(Collected data entries)
---
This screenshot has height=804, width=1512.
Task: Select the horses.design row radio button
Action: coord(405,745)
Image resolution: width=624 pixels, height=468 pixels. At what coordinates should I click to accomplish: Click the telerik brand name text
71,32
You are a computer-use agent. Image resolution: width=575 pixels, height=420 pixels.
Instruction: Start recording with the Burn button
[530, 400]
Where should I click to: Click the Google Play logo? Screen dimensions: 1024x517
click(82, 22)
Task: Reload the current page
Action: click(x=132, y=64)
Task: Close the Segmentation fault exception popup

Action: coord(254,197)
---
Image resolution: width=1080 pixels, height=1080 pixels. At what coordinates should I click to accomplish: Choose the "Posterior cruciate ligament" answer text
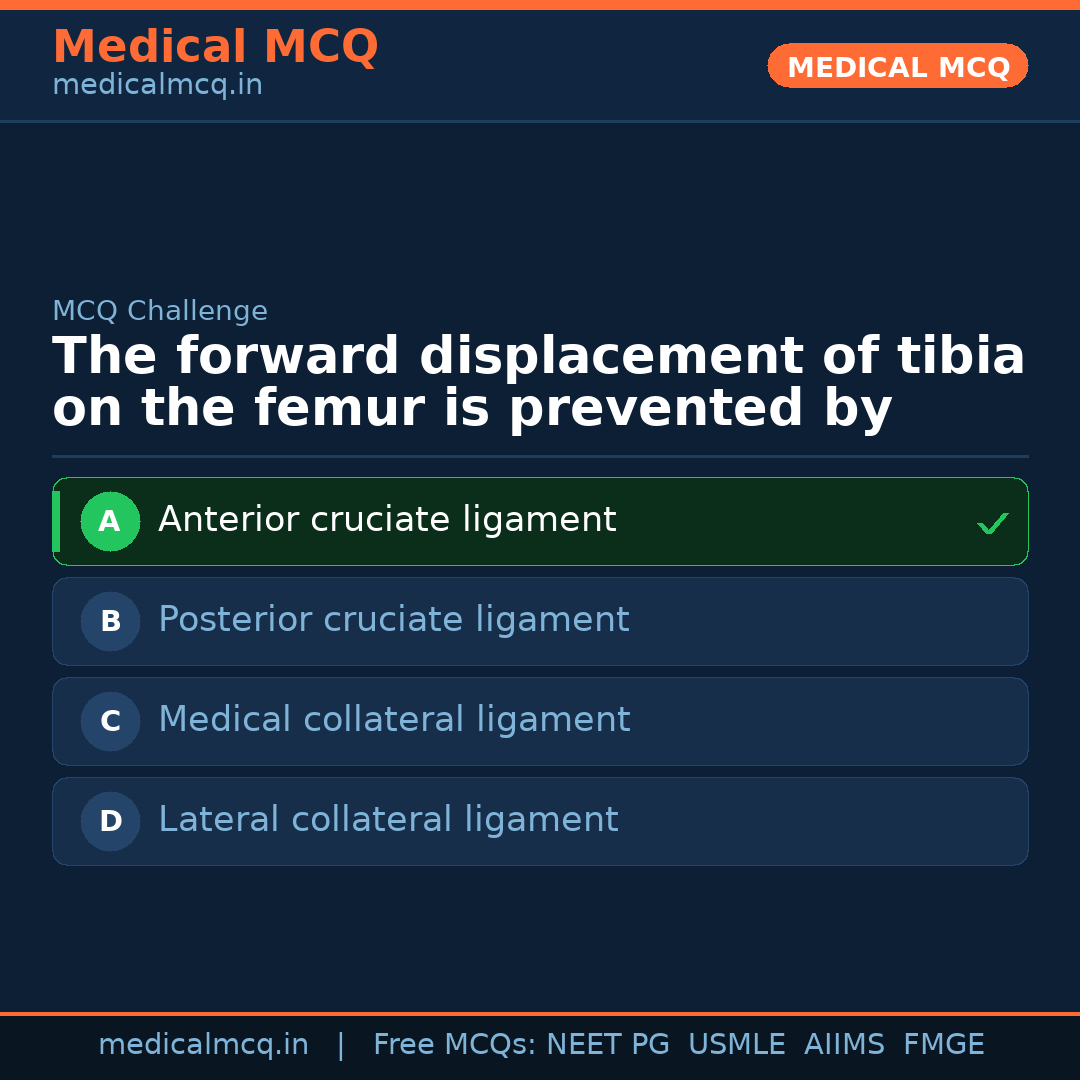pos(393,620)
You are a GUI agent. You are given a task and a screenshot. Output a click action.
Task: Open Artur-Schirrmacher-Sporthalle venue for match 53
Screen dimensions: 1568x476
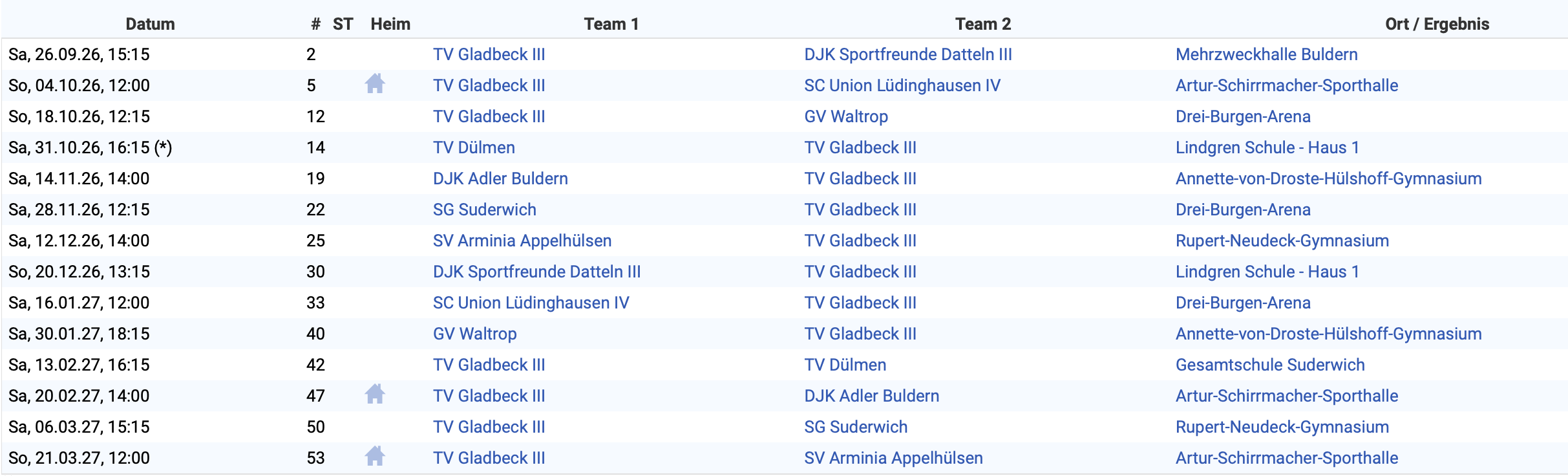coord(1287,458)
---
◆ **Exercise details**
Scan the entries above and work out how many lines include the word "agent"; the reply is that number alone.

◆ **Reply to the exercise**
2